Standing in the Closet DoorAug 22nd, 2011 | By Indigo | Category: Contributors, Indigo Marr, Op-Ed
The question of “being out” comes up quite frequently–be it in regards to being kinky, poly, queer, or a Twighlight fan. People, however, seem to have a strange sense of what it means to be “out”.
There’s a lot of discussion about what it means to be “out” as a kinkster–much of it contradictory. There’s a sense of disconnect between the sense of privacy and the need to participate. While many people talk about “finding a balance” between private and public lives, the reality is most are simply covering their eyes and playing a game of reverse peek-a-boo.
The first thing everyone needs to understand is simple: If it’s online, it’s not private; if it’s in a public venue, it’s not private. It’s the most basic definition of “public”, but as evidenced by the number of people fired over what they’ve posted to Facebook, it’s one that so few people seem to understand. Over and over, you will hear people say that they want to keep their kink life private.
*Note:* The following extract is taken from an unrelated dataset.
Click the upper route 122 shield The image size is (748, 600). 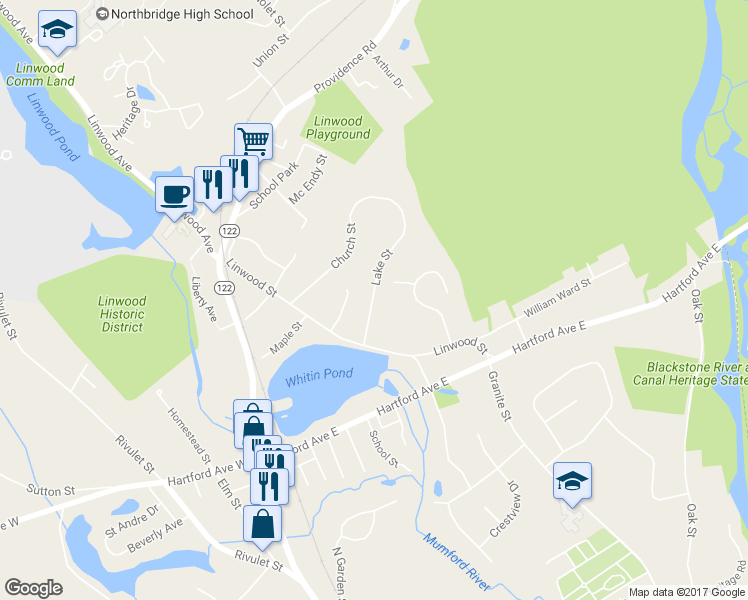[x=229, y=231]
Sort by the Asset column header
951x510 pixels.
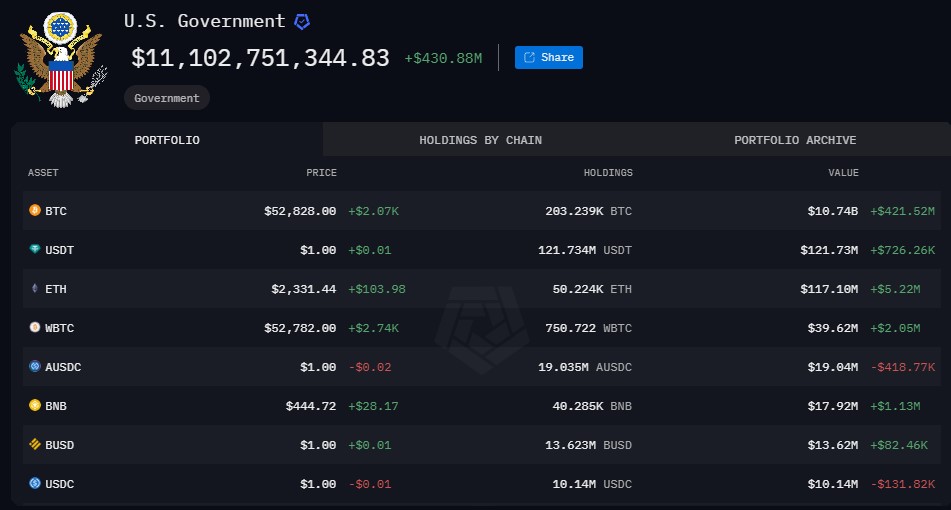click(x=43, y=173)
And you’ll hear them saying it in the middle of a crowded bar on kink night, or in an open forum on a kink website.
Benjamin Franklin is quoted as saying “The only way 3 people can keep a secret is if two of them are dead.” If you have a membership to a kink website, assume your boss does, too. If you’re at a kinky event, assume your mother will walk through the door.
Out in the “real world”, it’s possible to keep to individual relationships and small private gatherings with minimal risk of being “outed”. Even then, however, there’s always a risk. When you step into the online realm, however, all bets are off. There are certainly ways to mitigate the risks of exposure, but anything that’s put online remains forever. It doesn’t matter how many walls you put it behind, it’s out there.
Does this mean we should out ourselves completely and scream our kink to the world with a devil-may-care attitude? Not at all. Does this mean we should all cower in the closet afraid of exposure? Most certainly not. It simply means we need to be aware of the world around us, the effects of our actions, and ways in which we can respond to the prying eyes of the world.